Mi sembra impedibile questo breve romanzo di Schnitzler, inedito non solo in Italia ma in assoluto. Non però uno di quegli scritti che a volte vengono tirati fuori da cassetti dove sarebbe stato meglio rimanessero, perché invece era stato ritenuto pronto per la pubblicazione dall’autore nell’ormai lontano 1895, e poi per varie traversie mai pubblicato.

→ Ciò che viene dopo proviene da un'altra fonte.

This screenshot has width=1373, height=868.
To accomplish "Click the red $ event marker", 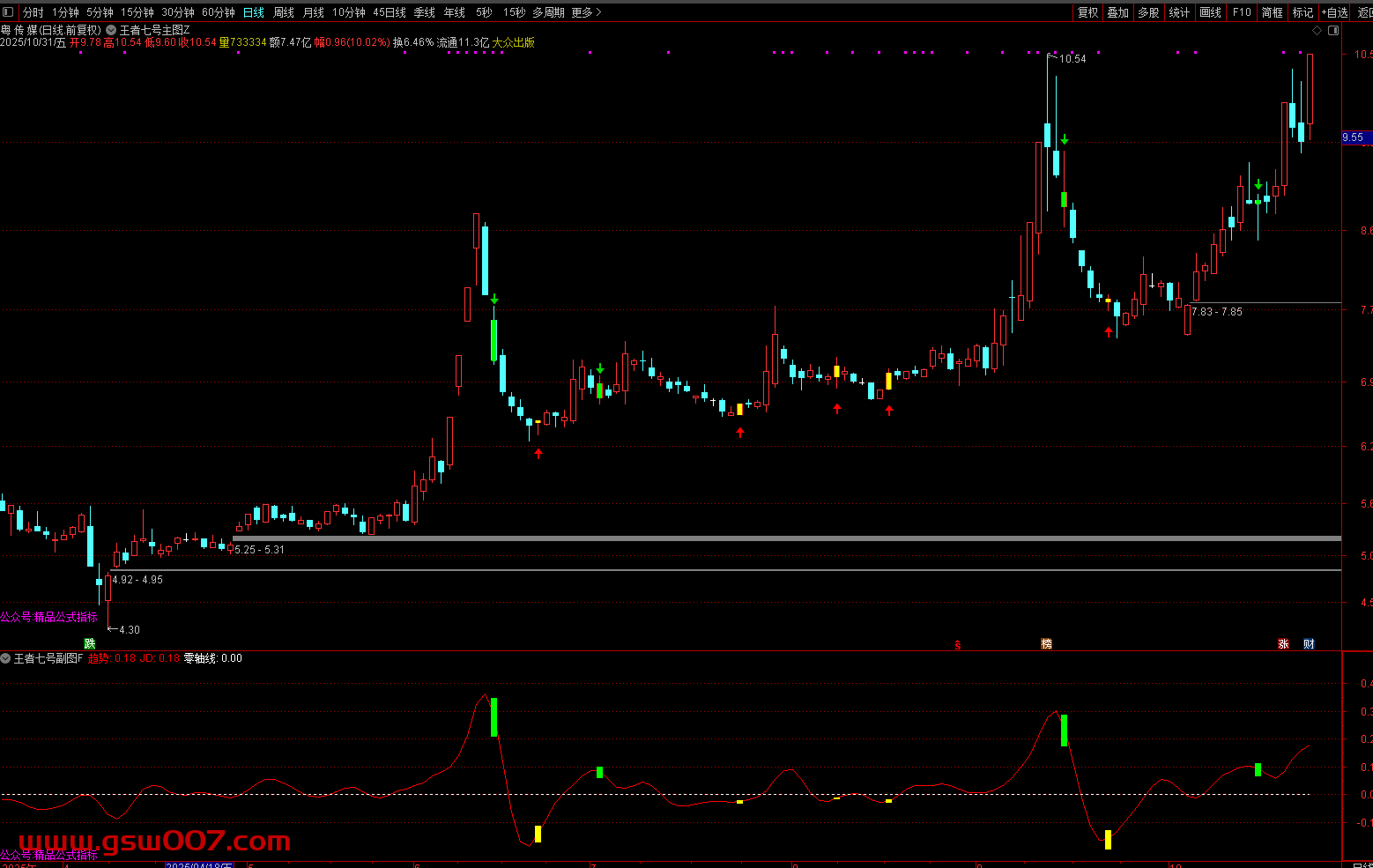I will [958, 644].
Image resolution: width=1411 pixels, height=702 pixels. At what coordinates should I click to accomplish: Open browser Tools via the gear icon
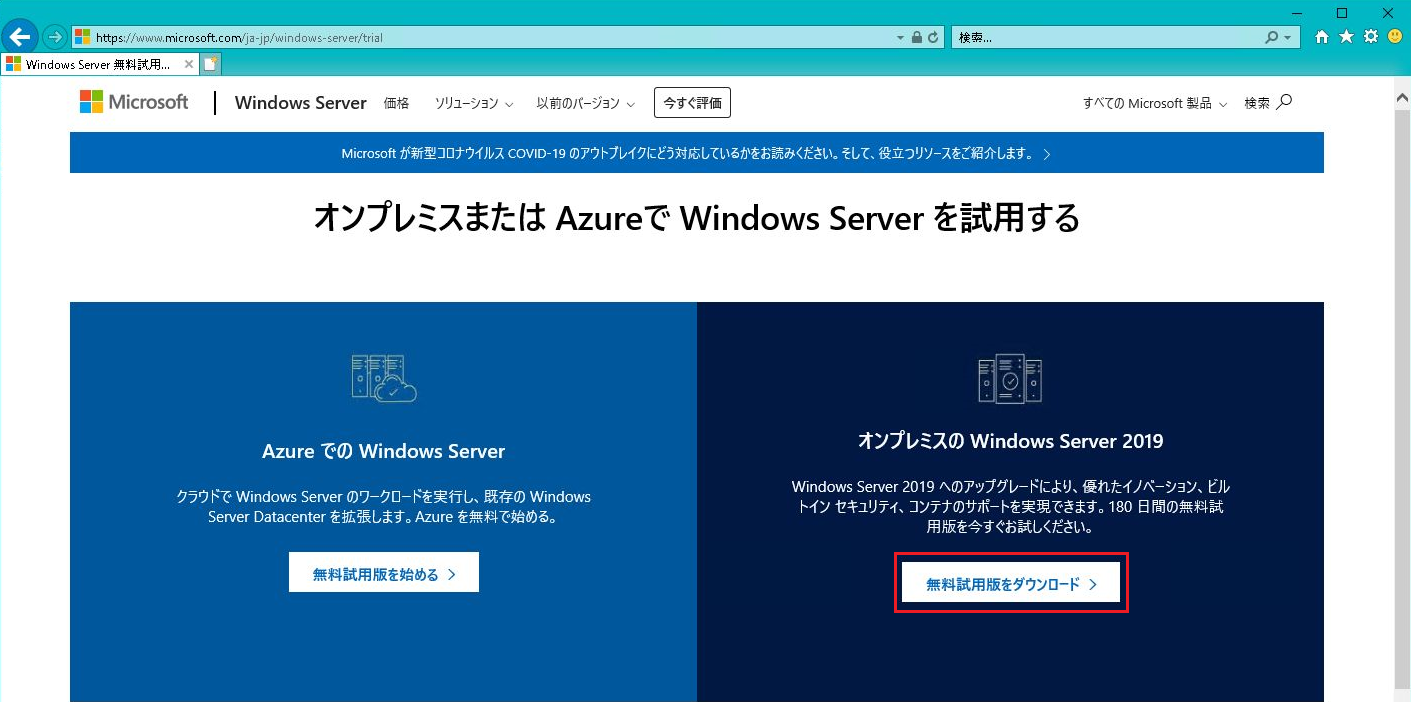tap(1369, 36)
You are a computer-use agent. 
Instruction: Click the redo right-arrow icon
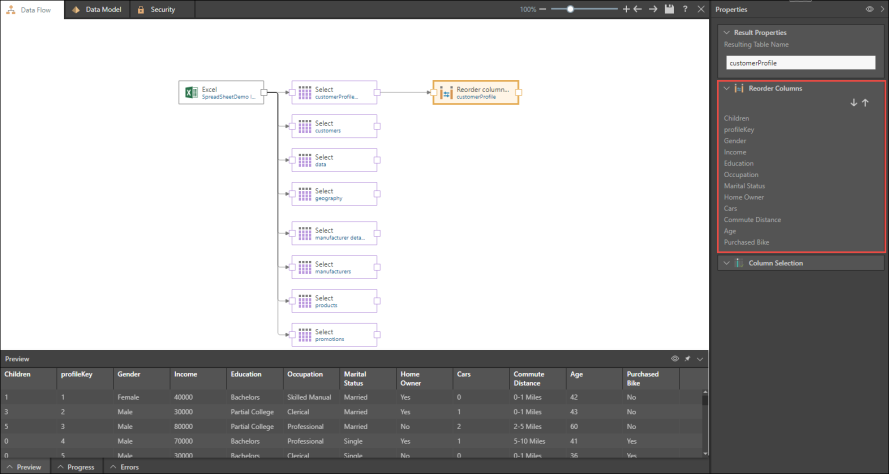(653, 9)
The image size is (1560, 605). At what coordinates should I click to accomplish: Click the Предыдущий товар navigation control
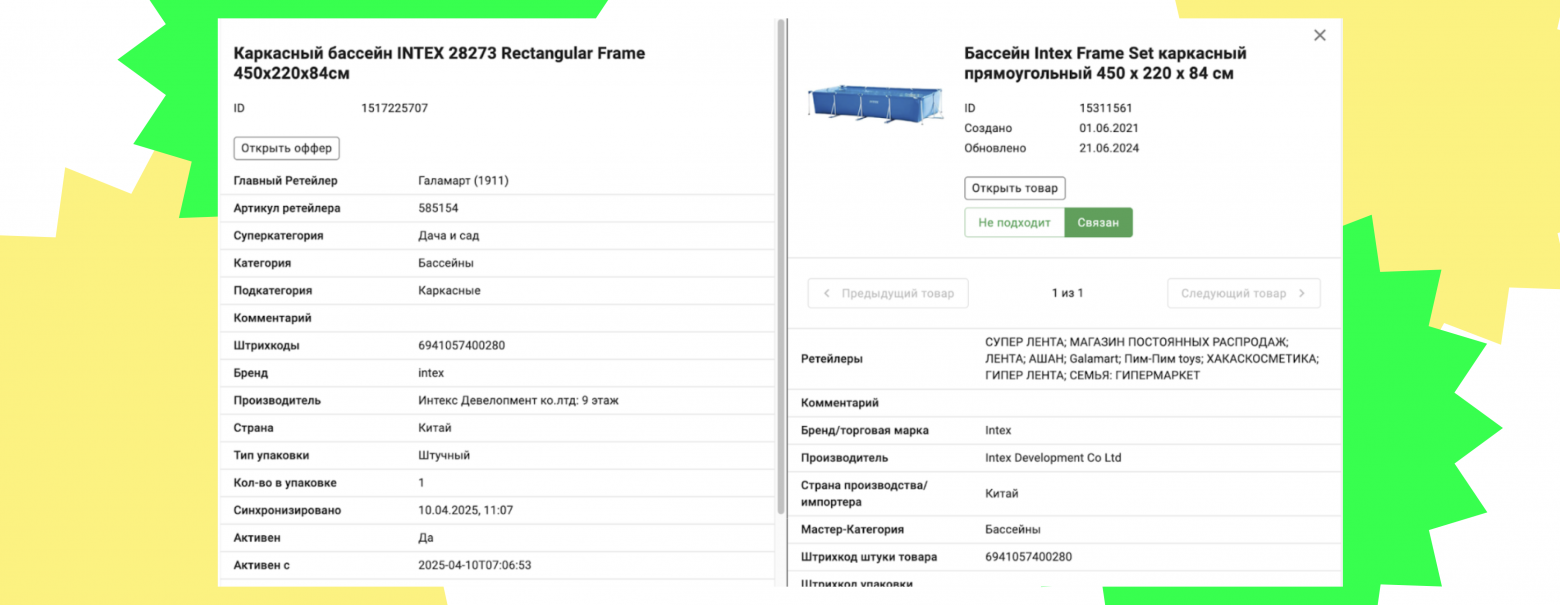tap(887, 293)
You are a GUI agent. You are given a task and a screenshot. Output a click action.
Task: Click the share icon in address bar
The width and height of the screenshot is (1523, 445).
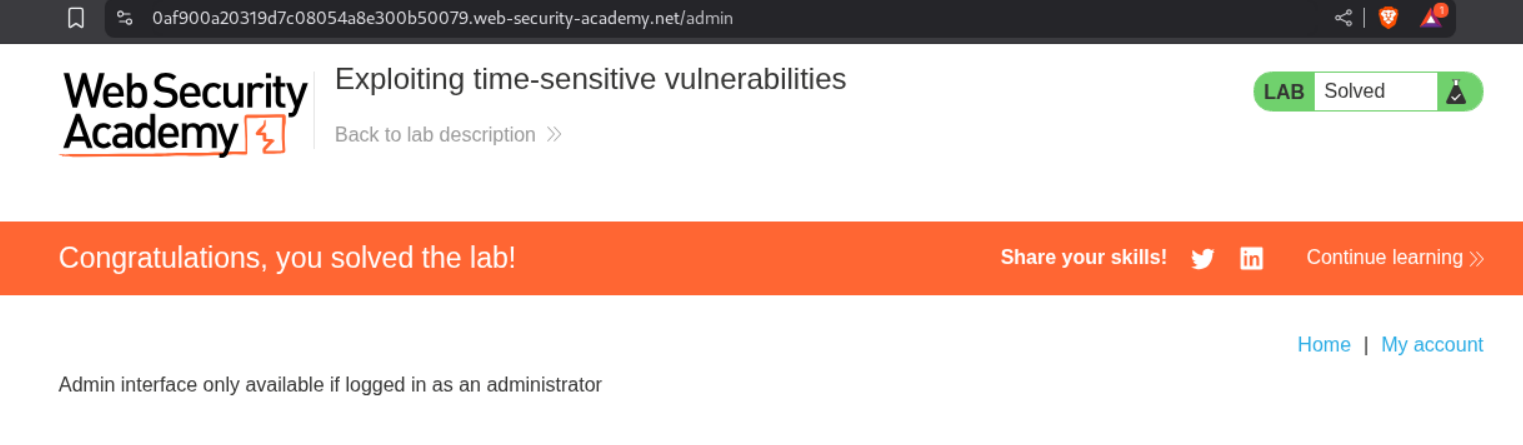pos(1343,18)
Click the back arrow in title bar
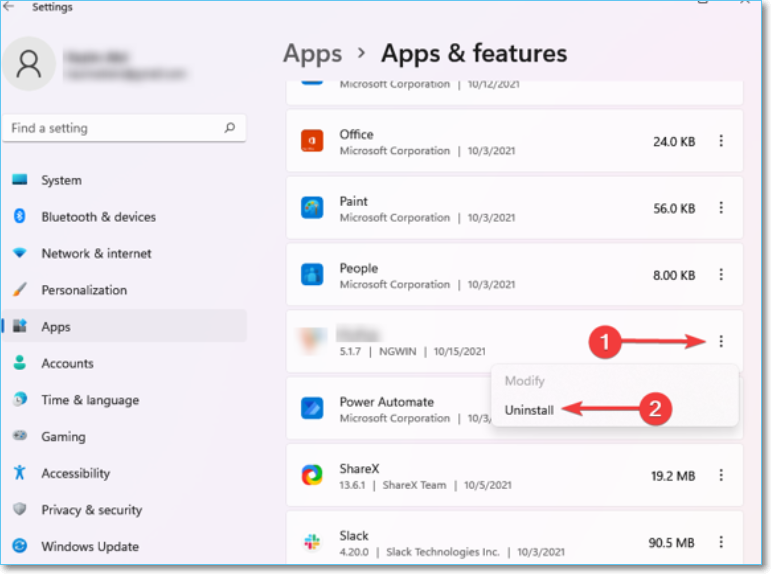The image size is (771, 574). [10, 7]
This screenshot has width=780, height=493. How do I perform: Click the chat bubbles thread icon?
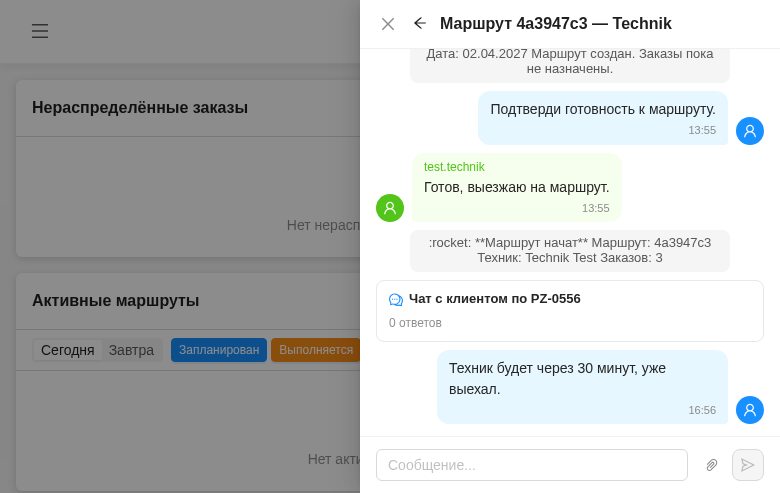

A distanza di 120 anni il racconto mantiene tutta la freschezza e l’arguzia tipiche di Schnitzler. Il protagonista, Eduard Saxberger, ha pubblicato in gioventù delle poesie, con scarso successo. Arresosi all’evidenza e alle banali necessità della vita, si è rassegnato a deporre la penna e ad adattarsi a un impiego decoroso e ad una vita noiosa e tranquilla. Giunto ormai vicino ai 70 anni, viene avvicinato da un giovane poeta che ha scoperto la sua opera. A nome suo personale e di un gruppo di altri giovani intellettuali riuniti in un circolo chiamato L’entusiasmo, gli esprime tutta la sua ammirazione. Saxberger inizialmente si schernisce, ma di fronte all’insistenza del giovane accetta di fare la conoscenza degli altri membri del gruppo e di partecipare alle loro riunioni – che si tengono ovviamente, secondo la tradizione viennese a cavallo fra i due secoli, in un caffè. Qui i giovani intellettuali lo lusingano, lo chiamano Maestro, lo eleggono a loro fonte spirituale di ispirazione, cercano di convincerlo a scrivere ancora. C’è anche una attrice, non più giovane ma molto sensuale, che risveglia in lui sopiti ardori. A poco a poco Saxberger scopre di non essere insensibile alle lodi e alla speranza di raccogliere in tarda età i frutti delle sue ambizioni giovanili. Ma sarà in grado, dopo tanti anni, di trovare ancora l’ispirazione? E Il gruppo di giovani intellettuali è composto da persone di vero talento o solo da velleitari pseudo artisti? Lo lascerò scoprire a chi leggerà il libro, ma vi anticipo che Scnitzler, con garbata ironia ma anche con spietata lucidità, analizza il mistero del talento artistico, le pericolose lusinghe del successo e più in generale le ( tante ) miserie e le ( poche ) nobiltà del mondo degli intellettuali o sedicenti tali. In una postfazione ci viene spiegato che forse in alcuni dei personaggi Schnitzler aveva voluto rappresentare figure di rilievo della Vienna di fine ‘800, ma a me la critica di certi ambienti intellettuali sembra molto più generale e nei diversi artisti mi sembra di riconoscere non tanto il tale o il talaltro, ma certe vacue figure di boriosi intellettuali giustamente sbeffeggiate sin dai tempi di Plauto o Shakespeare o Voltaire.
Il finale è amaro e beffardo nel perfetto stile di Schnitzler ma in qualche modo anche inevitabile, perché il vecchio poeta torna coi piedi per terra, dopo aver vissuto il suo ultimo volo artistico e aver scoperto qualcosa su se stesso.